Вы рассказываете молодым слушателям о том, будто Троцкий в эпоху профдискуссии считал, что крестьянин не пойдет с рабочим по пути к социализму. Откуда Вы это взяли? Вот как Вы излагали мои взгляды на этот счет в Большом театре:
«Пока рабочий класс помогает крестьянину отнимать землю у помещика, он будет с ним, а когда он уже получит эту землю, то он скажет рабочему, ты коммунист и мне не по пути с тобой, – и получится разрыв и гражданская война между крестьянством и пролетариатом, а пролетариата мало, и, если его не выручит соседний европейский пролетариат, то крестьянин пролетария задушит. Приблизительно так в это время думал Троцкий. Но Владимир Ильич думал иначе, он говорил: это неверно, это неправда».

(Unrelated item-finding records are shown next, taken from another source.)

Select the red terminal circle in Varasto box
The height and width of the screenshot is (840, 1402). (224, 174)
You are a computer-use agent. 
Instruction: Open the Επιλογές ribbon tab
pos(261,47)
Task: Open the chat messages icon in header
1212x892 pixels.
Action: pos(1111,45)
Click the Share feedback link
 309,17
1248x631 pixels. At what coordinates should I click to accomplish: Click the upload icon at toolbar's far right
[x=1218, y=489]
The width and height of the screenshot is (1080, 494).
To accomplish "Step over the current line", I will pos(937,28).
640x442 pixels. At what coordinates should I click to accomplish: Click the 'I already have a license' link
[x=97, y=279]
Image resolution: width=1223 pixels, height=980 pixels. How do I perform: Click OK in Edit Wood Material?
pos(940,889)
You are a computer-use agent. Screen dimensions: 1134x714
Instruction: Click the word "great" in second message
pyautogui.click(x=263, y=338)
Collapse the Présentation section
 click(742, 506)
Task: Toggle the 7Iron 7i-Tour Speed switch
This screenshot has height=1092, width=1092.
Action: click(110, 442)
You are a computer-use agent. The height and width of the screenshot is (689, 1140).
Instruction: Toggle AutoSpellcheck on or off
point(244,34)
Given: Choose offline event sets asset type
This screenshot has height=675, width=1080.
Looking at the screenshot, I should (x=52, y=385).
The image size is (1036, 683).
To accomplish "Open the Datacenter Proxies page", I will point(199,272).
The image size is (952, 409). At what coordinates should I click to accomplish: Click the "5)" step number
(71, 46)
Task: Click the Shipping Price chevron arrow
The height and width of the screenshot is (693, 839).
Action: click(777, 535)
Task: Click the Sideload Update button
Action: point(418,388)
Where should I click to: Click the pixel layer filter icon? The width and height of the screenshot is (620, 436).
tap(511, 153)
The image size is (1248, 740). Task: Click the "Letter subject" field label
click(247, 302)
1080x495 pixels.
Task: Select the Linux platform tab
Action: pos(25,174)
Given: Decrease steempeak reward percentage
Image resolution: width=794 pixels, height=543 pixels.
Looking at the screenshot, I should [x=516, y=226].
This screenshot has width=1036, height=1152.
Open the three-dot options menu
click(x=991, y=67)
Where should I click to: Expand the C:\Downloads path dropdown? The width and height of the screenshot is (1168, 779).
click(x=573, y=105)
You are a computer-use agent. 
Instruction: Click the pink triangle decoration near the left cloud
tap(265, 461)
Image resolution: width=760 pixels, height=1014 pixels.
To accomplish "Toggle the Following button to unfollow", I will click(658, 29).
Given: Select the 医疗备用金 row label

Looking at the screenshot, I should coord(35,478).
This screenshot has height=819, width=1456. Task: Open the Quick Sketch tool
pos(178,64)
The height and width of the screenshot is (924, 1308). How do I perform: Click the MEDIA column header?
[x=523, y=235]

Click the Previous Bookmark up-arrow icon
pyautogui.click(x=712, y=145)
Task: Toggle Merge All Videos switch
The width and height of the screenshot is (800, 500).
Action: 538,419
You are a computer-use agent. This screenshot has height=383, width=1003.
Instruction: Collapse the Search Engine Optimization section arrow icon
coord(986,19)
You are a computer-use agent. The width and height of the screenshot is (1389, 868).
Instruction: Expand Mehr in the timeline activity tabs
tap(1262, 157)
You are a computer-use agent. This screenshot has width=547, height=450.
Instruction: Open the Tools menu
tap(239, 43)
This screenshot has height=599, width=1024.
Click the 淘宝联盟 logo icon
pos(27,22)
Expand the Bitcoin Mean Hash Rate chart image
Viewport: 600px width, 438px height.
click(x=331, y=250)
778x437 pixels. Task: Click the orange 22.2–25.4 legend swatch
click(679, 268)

Как же думал Владимир Ильич? А вот как:
«Если мы установим такого рода экономическую торговую смычку, если окажется, что мы умеем не только воевать, но умеем и торговать, то крестьянин надолго, на десятки лет окажет нам полное доверие».
Выходит ведь, что я был против торговой смычки, возражал против новой экономической политики, отрицал ее как путь к социализму? Где? Когда? Нехорошо у Вас выходит, Анатолий Васильевич. Во время дискуссии о профсоюзах не мог еще Ильич говорить о торговой смычке. А когда заговорил, никакой дискуссии не было. Неряшливо у Вас выходит. Нельзя в такой неряшливости воспитывать молодняк.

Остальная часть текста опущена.